Data to process:
────────────────────────────────────────

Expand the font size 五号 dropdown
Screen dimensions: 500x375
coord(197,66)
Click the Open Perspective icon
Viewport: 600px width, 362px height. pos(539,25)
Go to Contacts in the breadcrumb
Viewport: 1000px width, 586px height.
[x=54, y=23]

────────────────────────────────────────

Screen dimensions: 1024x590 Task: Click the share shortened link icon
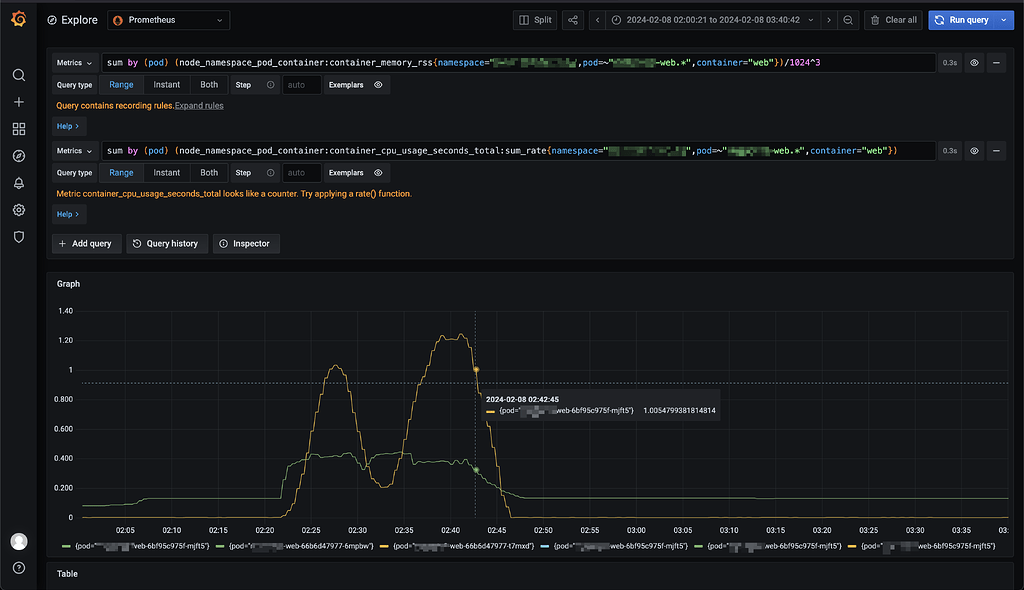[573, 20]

────────────────────────────────────────

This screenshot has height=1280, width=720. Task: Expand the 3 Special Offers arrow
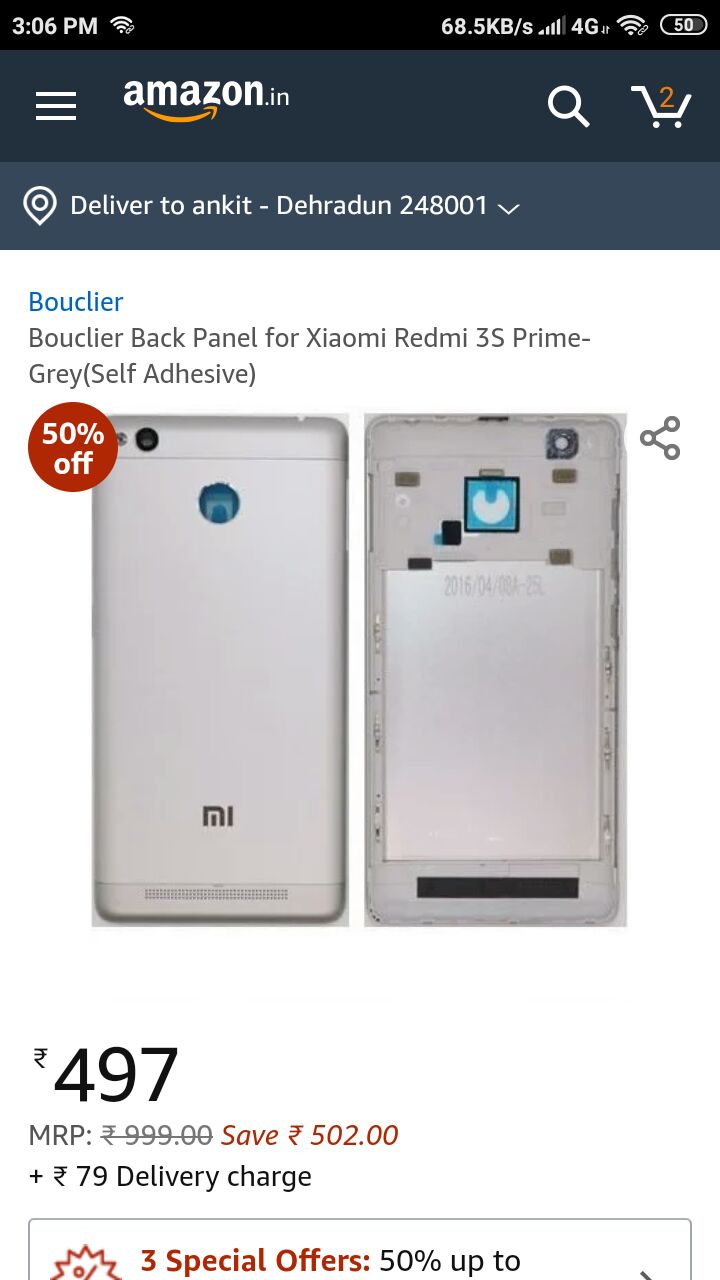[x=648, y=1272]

────────────────────────────────────────

Do this: Reproduce the rows word for word, beginning at the line that has "Expand the font size 五号 dropdown" and stopping after the line that has "[x=54, y=23]".

Answer for the task:
Expand the font size 五号 dropdown
Screen dimensions: 500x375
coord(197,66)
Click the Open Perspective icon
Viewport: 600px width, 362px height. pos(539,25)
Go to Contacts in the breadcrumb
Viewport: 1000px width, 586px height.
[x=54, y=23]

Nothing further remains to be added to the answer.